> [The problem]
Up to and including the line containing "The width and height of the screenshot is (1365, 768).", set down each line of the entries below exactly, starting from the first, and leave out the rest.

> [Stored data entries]
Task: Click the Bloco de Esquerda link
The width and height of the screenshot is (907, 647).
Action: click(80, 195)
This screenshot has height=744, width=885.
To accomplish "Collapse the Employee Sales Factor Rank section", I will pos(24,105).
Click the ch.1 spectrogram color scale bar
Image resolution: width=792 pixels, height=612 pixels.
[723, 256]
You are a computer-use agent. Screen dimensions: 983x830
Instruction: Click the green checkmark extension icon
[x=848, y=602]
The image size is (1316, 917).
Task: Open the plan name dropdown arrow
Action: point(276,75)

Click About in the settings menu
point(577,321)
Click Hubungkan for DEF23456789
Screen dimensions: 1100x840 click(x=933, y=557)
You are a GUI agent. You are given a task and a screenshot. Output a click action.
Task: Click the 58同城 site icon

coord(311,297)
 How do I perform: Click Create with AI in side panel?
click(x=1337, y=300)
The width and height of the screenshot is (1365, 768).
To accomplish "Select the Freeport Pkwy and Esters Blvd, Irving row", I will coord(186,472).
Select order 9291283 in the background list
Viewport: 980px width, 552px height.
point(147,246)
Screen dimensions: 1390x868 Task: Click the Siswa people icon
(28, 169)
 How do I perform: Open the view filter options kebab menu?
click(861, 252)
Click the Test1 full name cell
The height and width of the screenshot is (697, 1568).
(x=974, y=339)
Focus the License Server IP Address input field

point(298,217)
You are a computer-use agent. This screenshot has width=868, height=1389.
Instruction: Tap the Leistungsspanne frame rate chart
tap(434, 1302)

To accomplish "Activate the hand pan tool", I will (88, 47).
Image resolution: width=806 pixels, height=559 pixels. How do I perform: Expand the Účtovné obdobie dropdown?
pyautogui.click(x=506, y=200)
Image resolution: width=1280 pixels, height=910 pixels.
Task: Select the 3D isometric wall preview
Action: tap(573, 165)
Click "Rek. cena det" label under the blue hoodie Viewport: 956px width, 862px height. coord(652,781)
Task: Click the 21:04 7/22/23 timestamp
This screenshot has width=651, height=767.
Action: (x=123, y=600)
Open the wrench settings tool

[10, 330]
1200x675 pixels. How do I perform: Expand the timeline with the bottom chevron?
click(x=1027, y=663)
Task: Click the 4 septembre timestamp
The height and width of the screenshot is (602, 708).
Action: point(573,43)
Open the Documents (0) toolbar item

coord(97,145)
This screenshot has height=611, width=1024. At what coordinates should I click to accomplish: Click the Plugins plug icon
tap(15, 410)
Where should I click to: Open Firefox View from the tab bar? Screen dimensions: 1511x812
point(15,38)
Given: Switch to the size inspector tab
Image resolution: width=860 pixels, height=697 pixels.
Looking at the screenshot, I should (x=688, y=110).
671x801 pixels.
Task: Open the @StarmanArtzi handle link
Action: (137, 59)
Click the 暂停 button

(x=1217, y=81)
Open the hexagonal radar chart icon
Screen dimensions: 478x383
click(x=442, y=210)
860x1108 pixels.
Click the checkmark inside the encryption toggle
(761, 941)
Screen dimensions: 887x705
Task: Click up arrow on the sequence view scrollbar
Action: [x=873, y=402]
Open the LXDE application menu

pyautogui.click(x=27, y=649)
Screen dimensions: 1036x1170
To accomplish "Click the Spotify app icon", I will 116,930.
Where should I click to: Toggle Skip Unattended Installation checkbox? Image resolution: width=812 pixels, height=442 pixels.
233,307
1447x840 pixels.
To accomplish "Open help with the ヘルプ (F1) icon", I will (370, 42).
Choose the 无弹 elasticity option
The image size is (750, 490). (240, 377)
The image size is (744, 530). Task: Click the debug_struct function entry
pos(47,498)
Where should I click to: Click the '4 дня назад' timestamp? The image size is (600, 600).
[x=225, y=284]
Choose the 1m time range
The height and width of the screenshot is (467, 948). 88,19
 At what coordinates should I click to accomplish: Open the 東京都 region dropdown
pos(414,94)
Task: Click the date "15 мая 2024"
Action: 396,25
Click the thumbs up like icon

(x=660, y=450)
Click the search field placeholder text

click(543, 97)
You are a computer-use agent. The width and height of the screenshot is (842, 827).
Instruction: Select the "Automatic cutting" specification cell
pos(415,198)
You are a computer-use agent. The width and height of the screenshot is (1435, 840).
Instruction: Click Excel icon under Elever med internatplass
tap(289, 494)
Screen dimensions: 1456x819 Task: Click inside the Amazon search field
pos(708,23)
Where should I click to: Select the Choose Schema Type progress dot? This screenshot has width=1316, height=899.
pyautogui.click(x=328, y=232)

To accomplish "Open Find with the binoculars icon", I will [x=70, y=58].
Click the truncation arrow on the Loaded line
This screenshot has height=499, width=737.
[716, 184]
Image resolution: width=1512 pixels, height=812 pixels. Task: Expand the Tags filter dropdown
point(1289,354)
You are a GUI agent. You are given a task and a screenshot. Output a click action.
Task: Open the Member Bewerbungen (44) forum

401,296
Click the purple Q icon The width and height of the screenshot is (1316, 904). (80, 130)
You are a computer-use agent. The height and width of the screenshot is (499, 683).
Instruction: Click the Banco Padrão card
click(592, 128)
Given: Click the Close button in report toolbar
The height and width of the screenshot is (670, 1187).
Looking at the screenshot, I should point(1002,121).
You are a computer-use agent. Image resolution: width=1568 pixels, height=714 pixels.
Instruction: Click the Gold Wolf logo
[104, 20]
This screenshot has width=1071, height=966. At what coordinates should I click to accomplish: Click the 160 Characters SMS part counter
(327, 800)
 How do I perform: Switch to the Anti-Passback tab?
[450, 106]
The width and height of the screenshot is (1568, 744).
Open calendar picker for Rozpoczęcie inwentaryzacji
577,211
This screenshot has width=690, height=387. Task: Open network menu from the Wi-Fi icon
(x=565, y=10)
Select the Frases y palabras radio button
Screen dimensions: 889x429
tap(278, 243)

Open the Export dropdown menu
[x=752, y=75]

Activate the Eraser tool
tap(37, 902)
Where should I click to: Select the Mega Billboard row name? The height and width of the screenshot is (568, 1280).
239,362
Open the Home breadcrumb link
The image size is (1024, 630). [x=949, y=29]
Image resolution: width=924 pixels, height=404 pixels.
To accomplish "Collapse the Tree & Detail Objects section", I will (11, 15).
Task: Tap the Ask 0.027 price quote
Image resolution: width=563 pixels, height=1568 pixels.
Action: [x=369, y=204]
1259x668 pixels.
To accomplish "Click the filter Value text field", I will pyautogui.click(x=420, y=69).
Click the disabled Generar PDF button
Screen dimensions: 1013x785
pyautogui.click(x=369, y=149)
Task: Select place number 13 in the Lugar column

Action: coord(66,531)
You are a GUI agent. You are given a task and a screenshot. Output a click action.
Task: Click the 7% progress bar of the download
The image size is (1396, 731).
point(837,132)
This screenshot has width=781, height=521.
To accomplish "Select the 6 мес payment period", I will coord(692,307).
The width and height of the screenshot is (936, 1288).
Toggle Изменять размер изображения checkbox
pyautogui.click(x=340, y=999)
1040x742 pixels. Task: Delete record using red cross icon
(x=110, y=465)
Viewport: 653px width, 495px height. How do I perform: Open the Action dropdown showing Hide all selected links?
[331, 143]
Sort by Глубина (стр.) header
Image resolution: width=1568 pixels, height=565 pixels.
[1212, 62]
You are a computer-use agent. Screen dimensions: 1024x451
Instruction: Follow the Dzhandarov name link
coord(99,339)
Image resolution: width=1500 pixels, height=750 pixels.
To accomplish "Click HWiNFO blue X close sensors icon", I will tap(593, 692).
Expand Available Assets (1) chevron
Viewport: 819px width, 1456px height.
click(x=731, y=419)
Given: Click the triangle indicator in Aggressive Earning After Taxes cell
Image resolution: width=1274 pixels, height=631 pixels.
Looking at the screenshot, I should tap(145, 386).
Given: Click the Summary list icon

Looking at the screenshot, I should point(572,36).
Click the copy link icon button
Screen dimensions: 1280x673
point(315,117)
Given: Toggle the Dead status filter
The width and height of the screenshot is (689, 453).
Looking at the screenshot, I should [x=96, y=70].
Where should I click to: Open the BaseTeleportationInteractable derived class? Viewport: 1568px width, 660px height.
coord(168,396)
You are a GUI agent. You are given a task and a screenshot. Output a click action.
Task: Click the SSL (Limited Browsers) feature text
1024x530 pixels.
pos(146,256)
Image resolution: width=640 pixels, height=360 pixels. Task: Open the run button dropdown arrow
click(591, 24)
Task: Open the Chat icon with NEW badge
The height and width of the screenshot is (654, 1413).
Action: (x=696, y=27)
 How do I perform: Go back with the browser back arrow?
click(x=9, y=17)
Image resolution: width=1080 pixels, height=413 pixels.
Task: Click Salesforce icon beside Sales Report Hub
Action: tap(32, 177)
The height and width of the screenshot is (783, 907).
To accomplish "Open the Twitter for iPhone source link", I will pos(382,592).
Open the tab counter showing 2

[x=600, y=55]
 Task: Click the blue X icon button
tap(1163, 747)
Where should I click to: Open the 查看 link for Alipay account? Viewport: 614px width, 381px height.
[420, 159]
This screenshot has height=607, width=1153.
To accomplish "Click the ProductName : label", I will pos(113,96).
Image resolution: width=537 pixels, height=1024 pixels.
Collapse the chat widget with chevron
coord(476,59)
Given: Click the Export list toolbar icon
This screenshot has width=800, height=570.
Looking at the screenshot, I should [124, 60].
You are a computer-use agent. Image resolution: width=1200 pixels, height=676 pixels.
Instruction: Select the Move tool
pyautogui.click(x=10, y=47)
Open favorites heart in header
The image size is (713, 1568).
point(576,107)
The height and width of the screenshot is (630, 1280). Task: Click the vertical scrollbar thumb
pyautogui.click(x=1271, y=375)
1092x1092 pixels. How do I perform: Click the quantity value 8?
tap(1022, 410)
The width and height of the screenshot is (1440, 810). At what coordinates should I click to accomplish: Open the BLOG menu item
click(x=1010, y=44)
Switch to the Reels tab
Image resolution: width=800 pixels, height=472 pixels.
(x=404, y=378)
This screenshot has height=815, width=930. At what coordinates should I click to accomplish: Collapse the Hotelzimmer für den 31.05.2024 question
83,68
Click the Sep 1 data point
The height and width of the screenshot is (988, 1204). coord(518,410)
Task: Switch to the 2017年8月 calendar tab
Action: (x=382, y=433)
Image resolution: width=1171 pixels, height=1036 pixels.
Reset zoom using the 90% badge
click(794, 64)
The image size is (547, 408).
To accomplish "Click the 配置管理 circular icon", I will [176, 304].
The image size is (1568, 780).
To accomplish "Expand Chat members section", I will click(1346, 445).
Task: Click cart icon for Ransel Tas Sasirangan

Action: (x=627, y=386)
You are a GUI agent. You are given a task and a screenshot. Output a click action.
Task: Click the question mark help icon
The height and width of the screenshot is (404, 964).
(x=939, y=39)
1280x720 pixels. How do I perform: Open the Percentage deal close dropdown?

> [Answer space]
Task: Click the Bloco de Esquerda link
The width and height of the screenshot is (907, 647).
Action: click(80, 195)
This screenshot has height=744, width=885.
To accomplish "Collapse the Employee Sales Factor Rank section", I will pos(24,105).
Click the ch.1 spectrogram color scale bar
Image resolution: width=792 pixels, height=612 pixels.
[723, 256]
You are a computer-use agent. Screen dimensions: 983x830
Instruction: Click the green checkmark extension icon
[x=848, y=602]
The image size is (1316, 917).
Task: Open the plan name dropdown arrow
Action: point(276,75)

Click About in the settings menu
point(577,321)
Click Hubungkan for DEF23456789
Screen dimensions: 1100x840 click(x=933, y=557)
You are a GUI agent. You are given a task and a screenshot. Output a click action.
Task: Click the 58同城 site icon

coord(311,297)
 How do I perform: Click Create with AI in side panel?
click(x=1337, y=300)
The width and height of the screenshot is (1365, 768).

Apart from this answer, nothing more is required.